--- Exercise requirements ---
Transcribe all of the entries, matching each one exactly.

-------- Available data --------

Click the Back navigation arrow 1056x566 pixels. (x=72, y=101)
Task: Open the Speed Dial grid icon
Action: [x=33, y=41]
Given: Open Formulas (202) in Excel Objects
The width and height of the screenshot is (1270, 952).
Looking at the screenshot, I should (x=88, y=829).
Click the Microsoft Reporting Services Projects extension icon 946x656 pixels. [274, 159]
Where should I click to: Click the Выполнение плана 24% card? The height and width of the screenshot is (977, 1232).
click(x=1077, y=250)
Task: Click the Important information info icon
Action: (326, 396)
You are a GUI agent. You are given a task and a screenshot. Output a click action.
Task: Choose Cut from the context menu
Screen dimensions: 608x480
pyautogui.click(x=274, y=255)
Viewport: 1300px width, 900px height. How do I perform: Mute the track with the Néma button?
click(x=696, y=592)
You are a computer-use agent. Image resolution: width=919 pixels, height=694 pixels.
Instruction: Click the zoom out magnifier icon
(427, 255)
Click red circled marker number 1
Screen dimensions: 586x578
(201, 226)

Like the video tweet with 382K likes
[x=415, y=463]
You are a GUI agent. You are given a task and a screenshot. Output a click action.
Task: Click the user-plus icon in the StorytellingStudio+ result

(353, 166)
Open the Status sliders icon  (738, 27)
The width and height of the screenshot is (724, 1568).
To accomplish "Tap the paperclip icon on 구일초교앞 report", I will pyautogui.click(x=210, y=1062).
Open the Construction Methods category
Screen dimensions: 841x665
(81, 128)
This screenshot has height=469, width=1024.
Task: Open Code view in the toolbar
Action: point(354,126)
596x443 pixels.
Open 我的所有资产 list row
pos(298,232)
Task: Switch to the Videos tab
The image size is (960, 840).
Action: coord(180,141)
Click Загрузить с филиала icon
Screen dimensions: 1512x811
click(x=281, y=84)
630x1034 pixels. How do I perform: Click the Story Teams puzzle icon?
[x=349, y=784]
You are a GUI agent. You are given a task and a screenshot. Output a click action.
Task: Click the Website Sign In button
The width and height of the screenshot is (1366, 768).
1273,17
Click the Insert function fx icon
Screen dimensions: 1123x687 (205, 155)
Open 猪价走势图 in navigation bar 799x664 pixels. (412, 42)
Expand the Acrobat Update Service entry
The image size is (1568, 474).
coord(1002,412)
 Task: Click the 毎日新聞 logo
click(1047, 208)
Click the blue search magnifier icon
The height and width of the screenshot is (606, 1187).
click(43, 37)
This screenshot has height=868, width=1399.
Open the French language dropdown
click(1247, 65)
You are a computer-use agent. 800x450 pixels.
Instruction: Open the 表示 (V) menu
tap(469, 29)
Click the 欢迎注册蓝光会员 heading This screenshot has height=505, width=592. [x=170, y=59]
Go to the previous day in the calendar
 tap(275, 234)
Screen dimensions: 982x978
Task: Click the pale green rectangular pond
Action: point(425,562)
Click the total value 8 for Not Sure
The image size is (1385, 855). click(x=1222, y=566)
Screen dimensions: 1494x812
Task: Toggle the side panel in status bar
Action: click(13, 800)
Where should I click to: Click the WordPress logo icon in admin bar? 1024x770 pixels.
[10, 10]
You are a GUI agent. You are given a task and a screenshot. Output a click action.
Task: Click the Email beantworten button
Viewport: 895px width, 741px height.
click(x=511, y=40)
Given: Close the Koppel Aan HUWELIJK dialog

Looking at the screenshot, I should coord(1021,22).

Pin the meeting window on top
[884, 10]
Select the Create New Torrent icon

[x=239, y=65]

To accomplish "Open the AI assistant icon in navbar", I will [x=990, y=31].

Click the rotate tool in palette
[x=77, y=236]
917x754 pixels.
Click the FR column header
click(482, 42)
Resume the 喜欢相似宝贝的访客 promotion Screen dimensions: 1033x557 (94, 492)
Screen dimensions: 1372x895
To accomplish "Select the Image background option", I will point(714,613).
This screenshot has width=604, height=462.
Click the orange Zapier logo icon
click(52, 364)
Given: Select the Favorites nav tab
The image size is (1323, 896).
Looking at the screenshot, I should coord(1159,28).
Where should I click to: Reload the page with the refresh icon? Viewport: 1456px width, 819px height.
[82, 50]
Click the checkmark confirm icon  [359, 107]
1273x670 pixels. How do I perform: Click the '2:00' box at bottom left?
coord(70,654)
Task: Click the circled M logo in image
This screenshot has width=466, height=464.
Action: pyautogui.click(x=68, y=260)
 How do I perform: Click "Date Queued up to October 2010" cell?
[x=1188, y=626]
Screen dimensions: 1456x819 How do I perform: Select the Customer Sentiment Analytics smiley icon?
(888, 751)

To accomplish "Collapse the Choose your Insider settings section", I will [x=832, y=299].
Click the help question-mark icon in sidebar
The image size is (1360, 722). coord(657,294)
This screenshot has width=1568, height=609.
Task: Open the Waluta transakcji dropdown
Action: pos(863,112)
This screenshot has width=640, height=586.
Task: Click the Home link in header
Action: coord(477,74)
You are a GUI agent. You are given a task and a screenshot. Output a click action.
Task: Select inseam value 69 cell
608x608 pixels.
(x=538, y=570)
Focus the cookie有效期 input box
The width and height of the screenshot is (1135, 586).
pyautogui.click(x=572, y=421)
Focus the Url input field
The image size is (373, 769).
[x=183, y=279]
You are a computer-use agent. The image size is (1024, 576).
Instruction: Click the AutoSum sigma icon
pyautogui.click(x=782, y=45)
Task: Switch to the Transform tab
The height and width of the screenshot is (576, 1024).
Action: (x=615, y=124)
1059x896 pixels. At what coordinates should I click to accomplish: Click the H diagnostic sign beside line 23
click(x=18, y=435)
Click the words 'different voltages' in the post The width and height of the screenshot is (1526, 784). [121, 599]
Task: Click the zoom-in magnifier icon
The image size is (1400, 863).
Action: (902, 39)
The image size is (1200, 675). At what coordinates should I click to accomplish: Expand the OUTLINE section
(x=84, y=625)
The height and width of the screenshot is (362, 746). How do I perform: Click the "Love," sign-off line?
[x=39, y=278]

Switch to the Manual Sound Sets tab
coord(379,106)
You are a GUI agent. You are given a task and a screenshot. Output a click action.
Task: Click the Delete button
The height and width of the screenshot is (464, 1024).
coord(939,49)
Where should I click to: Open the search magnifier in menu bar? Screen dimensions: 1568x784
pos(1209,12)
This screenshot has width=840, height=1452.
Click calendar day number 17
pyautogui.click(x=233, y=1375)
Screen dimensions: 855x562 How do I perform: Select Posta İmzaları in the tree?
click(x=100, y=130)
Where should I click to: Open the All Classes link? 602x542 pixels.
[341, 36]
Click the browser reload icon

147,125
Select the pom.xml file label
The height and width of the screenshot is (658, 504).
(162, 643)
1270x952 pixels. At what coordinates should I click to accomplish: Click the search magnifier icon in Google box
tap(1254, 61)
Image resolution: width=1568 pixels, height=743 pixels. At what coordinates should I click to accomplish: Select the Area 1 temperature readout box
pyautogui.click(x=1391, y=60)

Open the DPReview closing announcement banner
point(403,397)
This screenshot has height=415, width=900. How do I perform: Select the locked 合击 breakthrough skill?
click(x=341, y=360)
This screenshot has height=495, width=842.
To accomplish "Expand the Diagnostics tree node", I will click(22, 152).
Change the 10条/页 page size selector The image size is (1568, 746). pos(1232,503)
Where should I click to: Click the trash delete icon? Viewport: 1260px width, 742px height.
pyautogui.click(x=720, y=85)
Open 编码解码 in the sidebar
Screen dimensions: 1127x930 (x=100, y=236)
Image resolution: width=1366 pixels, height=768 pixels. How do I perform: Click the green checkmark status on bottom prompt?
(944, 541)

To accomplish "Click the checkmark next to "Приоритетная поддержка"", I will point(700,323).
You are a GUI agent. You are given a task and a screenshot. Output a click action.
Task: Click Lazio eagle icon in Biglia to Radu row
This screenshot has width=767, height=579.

--------

--- Result of this exercise ---
Click the Back navigation arrow 1056x566 pixels. (x=72, y=101)
Task: Open the Speed Dial grid icon
Action: [x=33, y=41]
Given: Open Formulas (202) in Excel Objects
The width and height of the screenshot is (1270, 952).
Looking at the screenshot, I should (x=88, y=829).
Click the Microsoft Reporting Services Projects extension icon 946x656 pixels. [274, 159]
Where should I click to: Click the Выполнение плана 24% card? The height and width of the screenshot is (977, 1232).
click(x=1077, y=250)
Task: Click the Important information info icon
Action: (326, 396)
You are a GUI agent. You are given a task and a screenshot. Output a click action.
Task: Choose Cut from the context menu
Screen dimensions: 608x480
pyautogui.click(x=274, y=255)
Viewport: 1300px width, 900px height. How do I perform: Mute the track with the Néma button?
click(x=696, y=592)
You are a computer-use agent. Image resolution: width=919 pixels, height=694 pixels.
Instruction: Click the zoom out magnifier icon
(427, 255)
Click red circled marker number 1
Screen dimensions: 586x578
(201, 226)

Like the video tweet with 382K likes
[x=415, y=463]
You are a GUI agent. You are given a task and a screenshot. Output a click action.
Task: Click the user-plus icon in the StorytellingStudio+ result

(353, 166)
Open the Status sliders icon  (738, 27)
The width and height of the screenshot is (724, 1568).
To accomplish "Tap the paperclip icon on 구일초교앞 report", I will pyautogui.click(x=210, y=1062).
Open the Construction Methods category
Screen dimensions: 841x665
(81, 128)
This screenshot has height=469, width=1024.
Task: Open Code view in the toolbar
Action: point(354,126)
596x443 pixels.
Open 我的所有资产 list row
pos(298,232)
Task: Switch to the Videos tab
The image size is (960, 840).
Action: coord(180,141)
Click Загрузить с филиала icon
Screen dimensions: 1512x811
click(x=281, y=84)
630x1034 pixels. How do I perform: Click the Story Teams puzzle icon?
[x=349, y=784]
You are a GUI agent. You are given a task and a screenshot. Output a click action.
Task: Click the Website Sign In button
The width and height of the screenshot is (1366, 768).
1273,17
Click the Insert function fx icon
Screen dimensions: 1123x687 (205, 155)
Open 猪价走势图 in navigation bar 799x664 pixels. (412, 42)
Expand the Acrobat Update Service entry
The image size is (1568, 474).
coord(1002,412)
 Task: Click the 毎日新聞 logo
click(1047, 208)
Click the blue search magnifier icon
The height and width of the screenshot is (606, 1187).
click(43, 37)
This screenshot has height=868, width=1399.
Open the French language dropdown
click(1247, 65)
You are a computer-use agent. 800x450 pixels.
Instruction: Open the 表示 (V) menu
tap(469, 29)
Click the 欢迎注册蓝光会员 heading This screenshot has height=505, width=592. [x=170, y=59]
Go to the previous day in the calendar
 tap(275, 234)
Screen dimensions: 982x978
Task: Click the pale green rectangular pond
Action: point(425,562)
Click the total value 8 for Not Sure
The image size is (1385, 855). click(x=1222, y=566)
Screen dimensions: 1494x812
Task: Toggle the side panel in status bar
Action: click(13, 800)
Where should I click to: Click the WordPress logo icon in admin bar? 1024x770 pixels.
[10, 10]
You are a GUI agent. You are given a task and a screenshot. Output a click action.
Task: Click the Email beantworten button
Viewport: 895px width, 741px height.
click(x=511, y=40)
Given: Close the Koppel Aan HUWELIJK dialog

Looking at the screenshot, I should coord(1021,22).

Pin the meeting window on top
[884, 10]
Select the Create New Torrent icon

[x=239, y=65]

To accomplish "Open the AI assistant icon in navbar", I will [x=990, y=31].

Click the rotate tool in palette
[x=77, y=236]
917x754 pixels.
Click the FR column header
click(482, 42)
Resume the 喜欢相似宝贝的访客 promotion Screen dimensions: 1033x557 (94, 492)
Screen dimensions: 1372x895
To accomplish "Select the Image background option", I will point(714,613).
This screenshot has width=604, height=462.
Click the orange Zapier logo icon
click(52, 364)
Given: Select the Favorites nav tab
The image size is (1323, 896).
Looking at the screenshot, I should coord(1159,28).
Where should I click to: Reload the page with the refresh icon? Viewport: 1456px width, 819px height.
[82, 50]
Click the checkmark confirm icon  [359, 107]
1273x670 pixels. How do I perform: Click the '2:00' box at bottom left?
coord(70,654)
Task: Click the circled M logo in image
This screenshot has width=466, height=464.
Action: pyautogui.click(x=68, y=260)
 How do I perform: Click "Date Queued up to October 2010" cell?
[x=1188, y=626]
Screen dimensions: 1456x819 How do I perform: Select the Customer Sentiment Analytics smiley icon?
(888, 751)

To accomplish "Collapse the Choose your Insider settings section", I will [x=832, y=299].
Click the help question-mark icon in sidebar
The image size is (1360, 722). coord(657,294)
This screenshot has width=1568, height=609.
Task: Open the Waluta transakcji dropdown
Action: pos(863,112)
This screenshot has width=640, height=586.
Task: Click the Home link in header
Action: coord(477,74)
You are a GUI agent. You are given a task and a screenshot. Output a click action.
Task: Select inseam value 69 cell
608x608 pixels.
(x=538, y=570)
Focus the cookie有效期 input box
The width and height of the screenshot is (1135, 586).
pyautogui.click(x=572, y=421)
Focus the Url input field
The image size is (373, 769).
[x=183, y=279]
You are a computer-use agent. The image size is (1024, 576).
Instruction: Click the AutoSum sigma icon
pyautogui.click(x=782, y=45)
Task: Switch to the Transform tab
The height and width of the screenshot is (576, 1024).
Action: (x=615, y=124)
1059x896 pixels. At what coordinates should I click to accomplish: Click the H diagnostic sign beside line 23
click(x=18, y=435)
Click the words 'different voltages' in the post The width and height of the screenshot is (1526, 784). [121, 599]
Task: Click the zoom-in magnifier icon
The image size is (1400, 863).
Action: (902, 39)
The image size is (1200, 675). At what coordinates should I click to accomplish: Expand the OUTLINE section
(x=84, y=625)
The height and width of the screenshot is (362, 746). How do I perform: Click the "Love," sign-off line?
[x=39, y=278]

Switch to the Manual Sound Sets tab
coord(379,106)
You are a GUI agent. You are given a task and a screenshot. Output a click action.
Task: Click the Delete button
The height and width of the screenshot is (464, 1024).
coord(939,49)
Where should I click to: Open the search magnifier in menu bar? Screen dimensions: 1568x784
pos(1209,12)
This screenshot has width=840, height=1452.
Click calendar day number 17
pyautogui.click(x=233, y=1375)
Screen dimensions: 855x562 How do I perform: Select Posta İmzaları in the tree?
click(x=100, y=130)
Where should I click to: Open the All Classes link? 602x542 pixels.
[341, 36]
Click the browser reload icon

147,125
Select the pom.xml file label
The height and width of the screenshot is (658, 504).
(162, 643)
1270x952 pixels. At what coordinates should I click to accomplish: Click the search magnifier icon in Google box
tap(1254, 61)
Image resolution: width=1568 pixels, height=743 pixels. At what coordinates should I click to accomplish: Select the Area 1 temperature readout box
pyautogui.click(x=1391, y=60)

Open the DPReview closing announcement banner
point(403,397)
This screenshot has height=415, width=900. How do I perform: Select the locked 合击 breakthrough skill?
click(x=341, y=360)
This screenshot has height=495, width=842.
To accomplish "Expand the Diagnostics tree node", I will click(22, 152).
Change the 10条/页 page size selector The image size is (1568, 746). pos(1232,503)
Where should I click to: Click the trash delete icon? Viewport: 1260px width, 742px height.
pyautogui.click(x=720, y=85)
Open 编码解码 in the sidebar
Screen dimensions: 1127x930 (x=100, y=236)
Image resolution: width=1366 pixels, height=768 pixels. How do I perform: Click the green checkmark status on bottom prompt?
(944, 541)

To accomplish "Click the checkmark next to "Приоритетная поддержка"", I will point(700,323).
You are a GUI agent. You are given a task and a screenshot. Output a click action.
Task: Click Lazio eagle icon in Biglia to Radu row
This screenshot has width=767, height=579.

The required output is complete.